The outcomes listed in Table 7 can be traced back to an instrument's ability to affect one or all of the three decarbonization drivers in the electricity market. Generally speaking, an instrument will be more economically efficient if it targets all of these three drivers. For purposes of comparison, the base case indicators are provided to allow for comparison with the policy scenarios. In the no-policy base case, our model predicts that renewable energy generation will increase from 13% to 17% of included generation in the second stage, which corresponds to a 5% emission reduction. Subsequent policy scenarios will target a 12% reduction overall from the combined emissions in the two stages of the no-policy case.
The numbered items in the first column of Table 7 are defined as follows:
1 Policy level for 12% emission reduction: This row provides an estimate of the size of the fiscal instrument required to achieve the carbon reduction target:
2 Electricity price ($/kWh): This row indicates the impact of the fiscal measure on the annual price of electricity in the first and second stages (2015 and 2030, respectively).

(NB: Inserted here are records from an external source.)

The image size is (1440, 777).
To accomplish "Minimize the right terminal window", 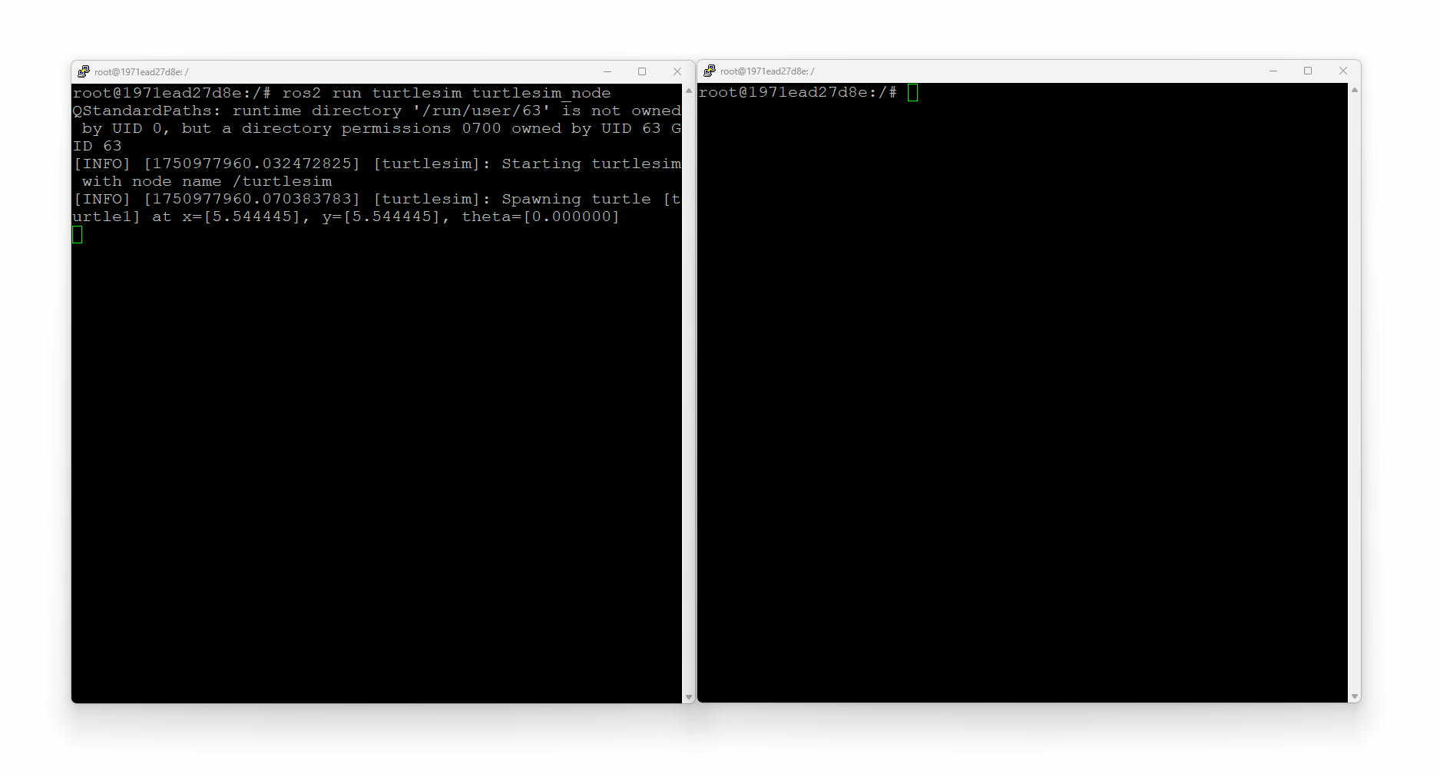I will click(x=1273, y=71).
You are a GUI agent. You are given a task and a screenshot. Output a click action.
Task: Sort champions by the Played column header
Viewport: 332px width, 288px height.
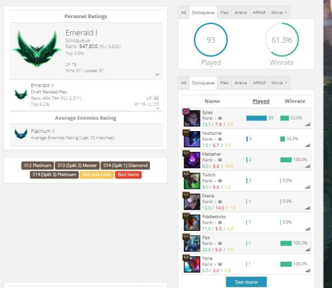(261, 101)
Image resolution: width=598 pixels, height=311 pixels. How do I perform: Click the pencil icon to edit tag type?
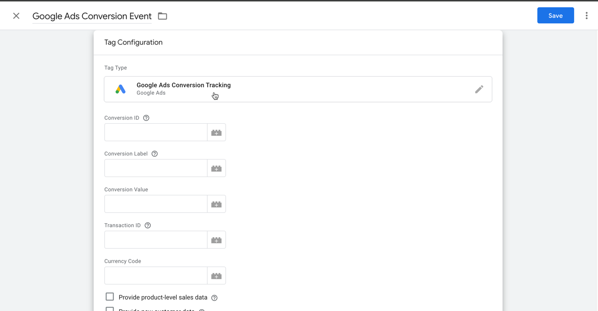(x=479, y=89)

3 Carbon emissions (Mt): Carbon emissions are presented as annual estimates in megatonnes of CO2 for the last years in the first and second stages. Carbon reductions are influenced by the three drivers in the following ways:
For each scenario, carbon emissions are estimated by multiplying the "on margin" emission intensity of fossil fuel by the quantity of fossil fuel supplied.
4 Renewable output (MWh 10^11): This row indicates the output of renewable generation in the two stages. Renewable output is a function of production cost differentials between renewables and fossil fuels. Instruments affect the cost differential through subsidizing renewable generation, inducing renewable production cost decreases through innovation, and/or taxing fossil fuel production. Instruments that promote innovation reduce renewable costs and carbon emissions in the second stage.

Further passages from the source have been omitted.